Day to day, you do five things with Apple Juicer: discover new backups, unlock encrypted ones, browse and download, index artifacts, and occasionally purge data. Each maps to an endpoint you can also drive from a script.

  1. Make sure backups exist under APPLE_JUICER_BACKUP_PATHS__BASE_PATH.
  2. Call POST /backups/refresh (or click Refresh in the UI) to rescan.
  3. New backups are inserted and existing ones updated in Postgres, with size, device name, and encryption flag.

If backups arrive regularly, run the refresh on a schedule.

  1. Enter the encryption passphrase in the UI.
  2. POST /backups/{id}/unlock hands it to UnlockManager, which uses iphone-backup-decrypt to open the keybag and Manifest.
  3. The response carries a session_token and a TTL. Send it as X-Backup-Session on the manifest and file routes.
  4. To revoke early, call POST /backups/{id}/lock. It is idempotent.
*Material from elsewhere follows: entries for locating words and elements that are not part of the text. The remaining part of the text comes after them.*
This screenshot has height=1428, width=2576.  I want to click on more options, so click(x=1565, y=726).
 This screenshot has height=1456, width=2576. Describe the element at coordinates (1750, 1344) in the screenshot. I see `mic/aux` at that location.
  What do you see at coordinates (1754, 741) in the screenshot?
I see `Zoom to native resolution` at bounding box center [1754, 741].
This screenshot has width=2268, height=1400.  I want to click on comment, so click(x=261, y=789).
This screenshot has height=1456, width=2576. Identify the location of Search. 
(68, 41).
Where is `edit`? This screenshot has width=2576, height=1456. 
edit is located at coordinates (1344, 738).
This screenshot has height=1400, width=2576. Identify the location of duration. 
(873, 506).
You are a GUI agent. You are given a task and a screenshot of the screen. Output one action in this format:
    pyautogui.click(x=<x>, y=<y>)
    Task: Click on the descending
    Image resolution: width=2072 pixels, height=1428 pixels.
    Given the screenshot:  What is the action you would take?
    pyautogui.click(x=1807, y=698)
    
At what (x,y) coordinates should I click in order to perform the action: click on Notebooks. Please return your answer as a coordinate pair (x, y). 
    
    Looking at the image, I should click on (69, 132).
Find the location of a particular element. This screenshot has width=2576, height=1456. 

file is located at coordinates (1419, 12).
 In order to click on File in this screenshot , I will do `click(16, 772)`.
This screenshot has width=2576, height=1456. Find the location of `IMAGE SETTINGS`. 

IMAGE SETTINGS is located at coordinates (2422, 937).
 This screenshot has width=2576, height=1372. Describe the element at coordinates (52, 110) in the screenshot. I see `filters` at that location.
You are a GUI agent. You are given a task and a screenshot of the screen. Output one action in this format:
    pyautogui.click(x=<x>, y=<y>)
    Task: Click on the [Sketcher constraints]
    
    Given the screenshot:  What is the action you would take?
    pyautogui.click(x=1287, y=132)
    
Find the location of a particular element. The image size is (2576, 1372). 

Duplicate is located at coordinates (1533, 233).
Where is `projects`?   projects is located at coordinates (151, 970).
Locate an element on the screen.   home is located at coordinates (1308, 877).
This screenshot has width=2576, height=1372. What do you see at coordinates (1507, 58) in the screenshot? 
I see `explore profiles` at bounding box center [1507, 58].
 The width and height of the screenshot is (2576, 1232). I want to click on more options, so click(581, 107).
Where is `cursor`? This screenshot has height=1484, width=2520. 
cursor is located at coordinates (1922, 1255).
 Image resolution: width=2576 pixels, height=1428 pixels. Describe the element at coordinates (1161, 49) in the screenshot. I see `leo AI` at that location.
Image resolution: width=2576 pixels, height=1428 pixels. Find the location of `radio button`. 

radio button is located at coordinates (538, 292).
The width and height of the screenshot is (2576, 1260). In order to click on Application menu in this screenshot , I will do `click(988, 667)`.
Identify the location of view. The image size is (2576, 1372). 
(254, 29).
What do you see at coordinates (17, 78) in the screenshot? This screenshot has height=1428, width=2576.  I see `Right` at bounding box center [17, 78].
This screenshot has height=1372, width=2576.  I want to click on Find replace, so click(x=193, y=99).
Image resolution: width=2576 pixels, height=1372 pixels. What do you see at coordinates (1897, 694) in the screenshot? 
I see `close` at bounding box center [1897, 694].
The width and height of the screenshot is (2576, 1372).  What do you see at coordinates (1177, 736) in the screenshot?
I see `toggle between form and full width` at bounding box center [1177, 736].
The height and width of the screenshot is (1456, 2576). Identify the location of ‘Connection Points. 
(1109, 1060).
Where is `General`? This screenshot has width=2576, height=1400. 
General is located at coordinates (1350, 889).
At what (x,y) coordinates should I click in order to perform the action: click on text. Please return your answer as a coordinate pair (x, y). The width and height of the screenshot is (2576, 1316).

Sessions live in memory, so restarting the backend clears them.

  1. Page through manifest entries with GET /backups/{id}/files, filtering by domain and path_like and paging with limit and offset.
  2. Stream a file with GET /backups/{id}/file/{file_id}, sending both the API and session headers. The backend deletes the temporary copy as soon as the response finishes.
  1. Decrypting a backup enqueues index_backup_job for it.
  2. The worker parses the artifact databases and writes the normalized tables and the search index.
  3. When it finishes, the backup’s status becomes INDEXED and the artifact tabs light up.

To re-index, enqueue another job. The worker truncates the previous rows first, so you always end up with consistent data.

  • Drop the decrypted copy with DELETE /backups/{id}/decrypted. The encrypted backup stays put.
  • Remove a backup’s rows by deleting it in Postgres; ON DELETE CASCADE cleans up every related artifact automatically.
  • Empty the queue with rq empty default.
  • Clear stale temp folders under backup_paths.temp_path if the backend ever crashed mid-download.

A few endpoints lend themselves to a cron job or a watcher:

  • Scheduled refreshcurl -s -X POST http://localhost:8080/backups/refresh -H "X-API-Token: $TOKEN" on a timer.
  • Re-index on change — dispatch jobs for recently modified backups overnight.
  • Watch for new backups — trigger the refresh the moment a new backup lands on the host.